======== TASK MATERIAL
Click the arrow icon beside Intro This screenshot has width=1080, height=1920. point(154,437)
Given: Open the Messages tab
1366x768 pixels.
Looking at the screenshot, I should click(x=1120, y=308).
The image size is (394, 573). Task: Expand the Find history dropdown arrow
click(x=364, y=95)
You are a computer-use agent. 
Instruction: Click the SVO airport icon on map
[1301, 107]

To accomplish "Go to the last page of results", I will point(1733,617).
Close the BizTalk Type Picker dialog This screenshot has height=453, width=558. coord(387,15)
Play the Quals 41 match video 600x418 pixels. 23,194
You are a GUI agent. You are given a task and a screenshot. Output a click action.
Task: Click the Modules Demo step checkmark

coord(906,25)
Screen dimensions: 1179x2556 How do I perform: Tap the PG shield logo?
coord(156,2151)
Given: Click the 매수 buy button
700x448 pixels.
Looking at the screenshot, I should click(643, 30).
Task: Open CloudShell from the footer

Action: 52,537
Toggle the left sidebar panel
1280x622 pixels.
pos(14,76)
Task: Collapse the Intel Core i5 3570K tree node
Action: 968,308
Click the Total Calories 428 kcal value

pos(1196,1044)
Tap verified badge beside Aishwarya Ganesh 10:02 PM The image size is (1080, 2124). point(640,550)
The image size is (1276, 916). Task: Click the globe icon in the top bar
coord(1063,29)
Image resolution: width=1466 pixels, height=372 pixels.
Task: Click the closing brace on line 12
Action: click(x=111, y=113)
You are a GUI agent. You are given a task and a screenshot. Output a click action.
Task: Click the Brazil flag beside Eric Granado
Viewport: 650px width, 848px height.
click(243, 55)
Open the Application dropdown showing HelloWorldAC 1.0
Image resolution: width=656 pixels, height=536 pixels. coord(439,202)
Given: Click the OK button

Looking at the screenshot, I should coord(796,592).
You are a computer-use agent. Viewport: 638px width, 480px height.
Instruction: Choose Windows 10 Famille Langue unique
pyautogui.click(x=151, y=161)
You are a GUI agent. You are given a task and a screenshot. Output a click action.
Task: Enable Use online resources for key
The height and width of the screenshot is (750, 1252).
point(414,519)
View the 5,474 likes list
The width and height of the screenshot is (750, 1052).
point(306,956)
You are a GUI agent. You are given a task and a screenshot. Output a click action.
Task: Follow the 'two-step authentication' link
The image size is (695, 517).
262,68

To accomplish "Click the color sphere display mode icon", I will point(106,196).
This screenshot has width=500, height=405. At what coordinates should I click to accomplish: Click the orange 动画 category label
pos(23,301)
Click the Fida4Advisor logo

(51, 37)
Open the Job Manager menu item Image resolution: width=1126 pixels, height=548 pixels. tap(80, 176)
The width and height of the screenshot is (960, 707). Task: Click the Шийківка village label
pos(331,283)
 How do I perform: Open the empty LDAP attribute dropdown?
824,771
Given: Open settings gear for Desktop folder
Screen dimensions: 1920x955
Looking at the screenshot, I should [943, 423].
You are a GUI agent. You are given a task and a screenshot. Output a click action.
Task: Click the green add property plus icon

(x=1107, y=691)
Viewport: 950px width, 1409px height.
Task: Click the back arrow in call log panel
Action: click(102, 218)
================
- [THE PROBLEM]
All lines of the data above must be repeated exactly.

- [FINAL ANSWER]
Click the arrow icon beside Intro This screenshot has width=1080, height=1920. point(154,437)
Given: Open the Messages tab
1366x768 pixels.
Looking at the screenshot, I should click(x=1120, y=308).
The image size is (394, 573). Task: Expand the Find history dropdown arrow
click(x=364, y=95)
You are a computer-use agent. 
Instruction: Click the SVO airport icon on map
[1301, 107]

To accomplish "Go to the last page of results", I will point(1733,617).
Close the BizTalk Type Picker dialog This screenshot has height=453, width=558. coord(387,15)
Play the Quals 41 match video 600x418 pixels. 23,194
You are a GUI agent. You are given a task and a screenshot. Output a click action.
Task: Click the Modules Demo step checkmark

coord(906,25)
Screen dimensions: 1179x2556 How do I perform: Tap the PG shield logo?
coord(156,2151)
Given: Click the 매수 buy button
700x448 pixels.
Looking at the screenshot, I should click(643, 30).
Task: Open CloudShell from the footer

Action: 52,537
Toggle the left sidebar panel
1280x622 pixels.
pos(14,76)
Task: Collapse the Intel Core i5 3570K tree node
Action: 968,308
Click the Total Calories 428 kcal value

pos(1196,1044)
Tap verified badge beside Aishwarya Ganesh 10:02 PM The image size is (1080, 2124). point(640,550)
The image size is (1276, 916). Task: Click the globe icon in the top bar
coord(1063,29)
Image resolution: width=1466 pixels, height=372 pixels.
Task: Click the closing brace on line 12
Action: click(x=111, y=113)
You are a GUI agent. You are given a task and a screenshot. Output a click action.
Task: Click the Brazil flag beside Eric Granado
Viewport: 650px width, 848px height.
click(243, 55)
Open the Application dropdown showing HelloWorldAC 1.0
Image resolution: width=656 pixels, height=536 pixels. coord(439,202)
Given: Click the OK button

Looking at the screenshot, I should coord(796,592).
You are a computer-use agent. Viewport: 638px width, 480px height.
Instruction: Choose Windows 10 Famille Langue unique
pyautogui.click(x=151, y=161)
You are a GUI agent. You are given a task and a screenshot. Output a click action.
Task: Enable Use online resources for key
The height and width of the screenshot is (750, 1252).
point(414,519)
View the 5,474 likes list
The width and height of the screenshot is (750, 1052).
point(306,956)
You are a GUI agent. You are given a task and a screenshot. Output a click action.
Task: Follow the 'two-step authentication' link
The image size is (695, 517).
262,68

To accomplish "Click the color sphere display mode icon", I will point(106,196).
This screenshot has width=500, height=405. At what coordinates should I click to accomplish: Click the orange 动画 category label
pos(23,301)
Click the Fida4Advisor logo

(51, 37)
Open the Job Manager menu item Image resolution: width=1126 pixels, height=548 pixels. tap(80, 176)
The width and height of the screenshot is (960, 707). Task: Click the Шийківка village label
pos(331,283)
 How do I perform: Open the empty LDAP attribute dropdown?
824,771
Given: Open settings gear for Desktop folder
Screen dimensions: 1920x955
Looking at the screenshot, I should [943, 423].
You are a GUI agent. You are given a task and a screenshot. Output a click action.
Task: Click the green add property plus icon

(x=1107, y=691)
Viewport: 950px width, 1409px height.
Task: Click the back arrow in call log panel
Action: click(102, 218)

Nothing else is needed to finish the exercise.